Belki biraz tuhafınıza gidecek ama, Beşiktaş geçen hafta 4 yerken; o maçın ilk yarısında, dünün ilk yarısından daha iyiydi... Bu kez gol atmış olmasına rağmen, bozgun maçının başlangıç kalitesine ulaşamadı.
42. dakikada Olcay'ın harika ortası, Fernandes'in şık şutu ve Ordu kalecisinin mükemmel kurtarışı; devrenin tek olumlu fark anıydı... Niang'ın golü bile, topu bir anda önünde bulmasının şansıyla geldi. Beşiktaş iyi değildi.
Stancu'nun çok yakın mesafeden kaçırdığı iki pozisyon, ibreyi tersine çevirebilirdi. Ordu iyi kafa tuttu... Konuk takım; bu maça gelene kadar Beşiktaş ve Trabzon'dan daha az gol yemişti. Demek ki özünde gizli bir cevher var. Sorun, gol atamayışlarında... Zaten son 3 maçtır tıkları yoktu!

* _Veri alıntısı_
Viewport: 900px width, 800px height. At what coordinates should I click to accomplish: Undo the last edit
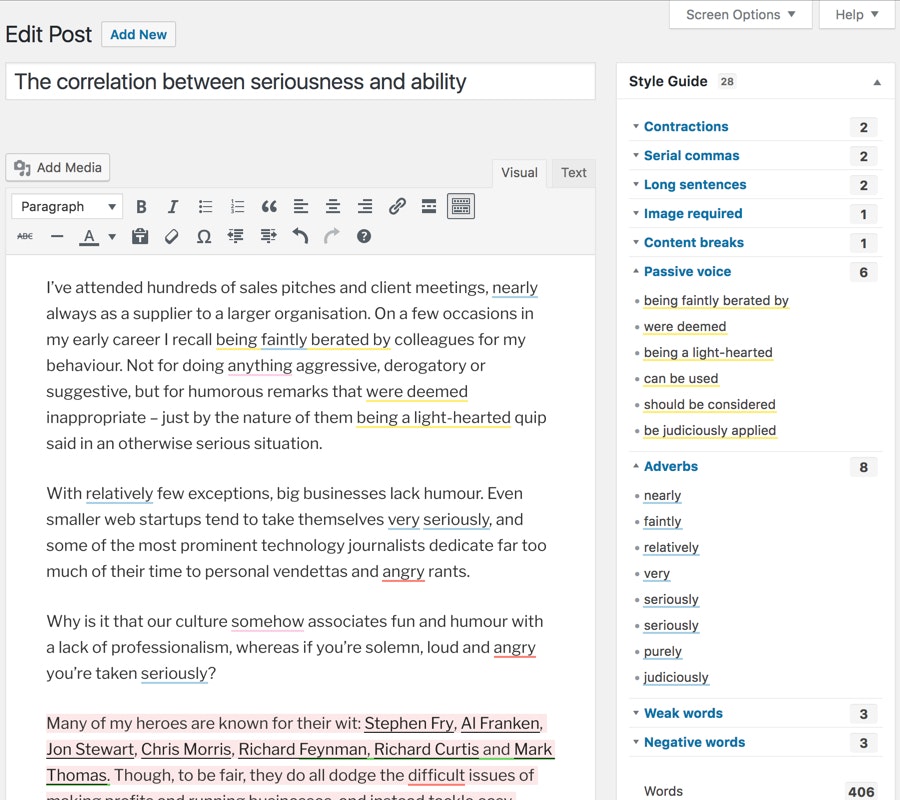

* _Görevler_
A. Beşiktaş–Ordu maç yazısındaki "Stancu'nun çok yakın mesafeden kaçırdığı iki pozisyon, ibreyi tersine çevirebilirdi." cümlesini İngilizceye çevirin.
B. Beşiktaş–Ordu maç yazısına göre Olcay'ın harika ortası kaçıncı dakikada geldi?
C. Beşiktaş–Ordu maç yazısını son cümlesinden sonra devam ettirerek genişletin.

* _Beklenen yanıtlar_
A. The two chances Stancu missed from very close range could have turned the tide.

B. 42. dakikada.

C.
***
Mustafa Pektemek, iyi niyetle mücadele ediyor ama; gol atma sorumluluğu altında ezildiği için, panik yapıyor. Pozisyonlarda ya çok acele ediyor ya da çok geç kalıyor. Üstelik kendi kendini sakatladı... Sakinleşse, dengeyi sağlayıp daha yararlı olacak.
Dentinho da savruk ve amaçsız... Göndermek istediği toplar, hep önündeki rakibe çarptı. Yarı şaşkın bir hali var... Doğru dürüst pas veremedi, orta yapamadı, şut atamadı, pozisyona giremedi, girdiğinde de çuvalladı... Tam konu mankeni!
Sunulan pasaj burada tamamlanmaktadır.